— REQUIRED WORK —
Your answer must be an exact transcription of the data, with every picture omitted.

──────────────────────────────

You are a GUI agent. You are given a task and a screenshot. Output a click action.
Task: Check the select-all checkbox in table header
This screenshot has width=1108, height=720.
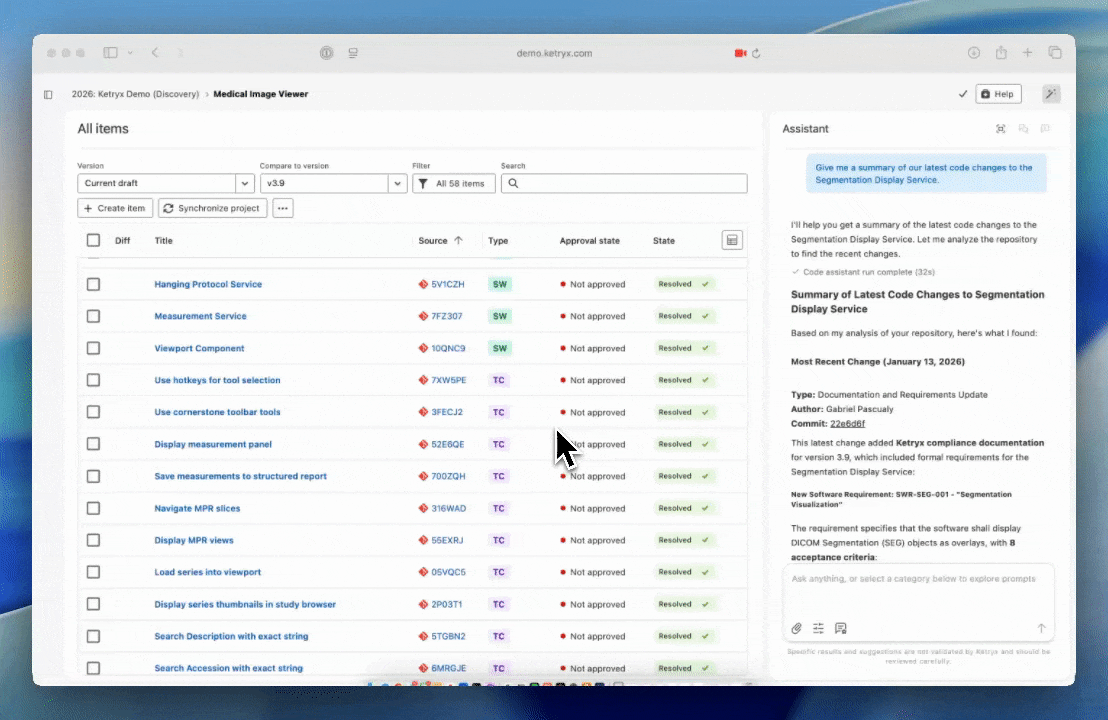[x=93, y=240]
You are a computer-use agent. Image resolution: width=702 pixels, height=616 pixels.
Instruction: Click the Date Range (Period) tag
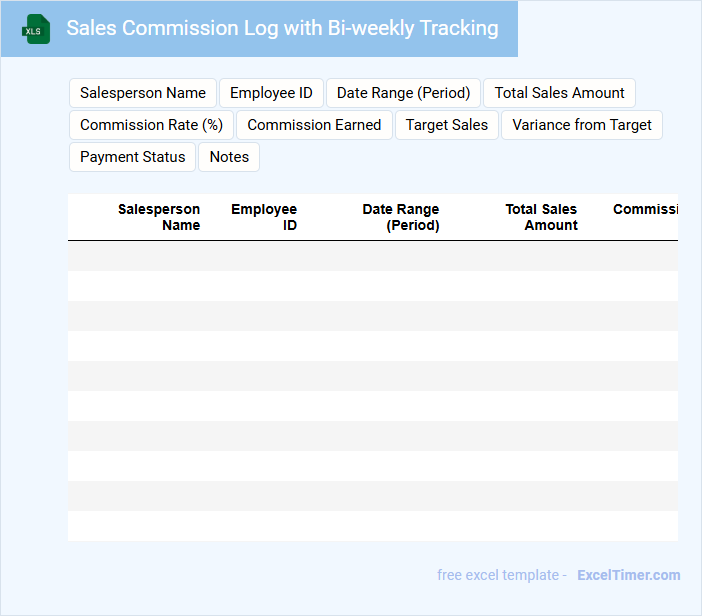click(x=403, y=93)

──────────────────────────────

— SOLUTION TO THIS PROBLEM —
You are a GUI agent. You are given a task and a screenshot. Output a click action.
Task: Check the select-all checkbox in table header
This screenshot has width=1108, height=720.
[x=93, y=240]
You are a computer-use agent. Image resolution: width=702 pixels, height=616 pixels.
Instruction: Click the Date Range (Period) tag
click(x=403, y=93)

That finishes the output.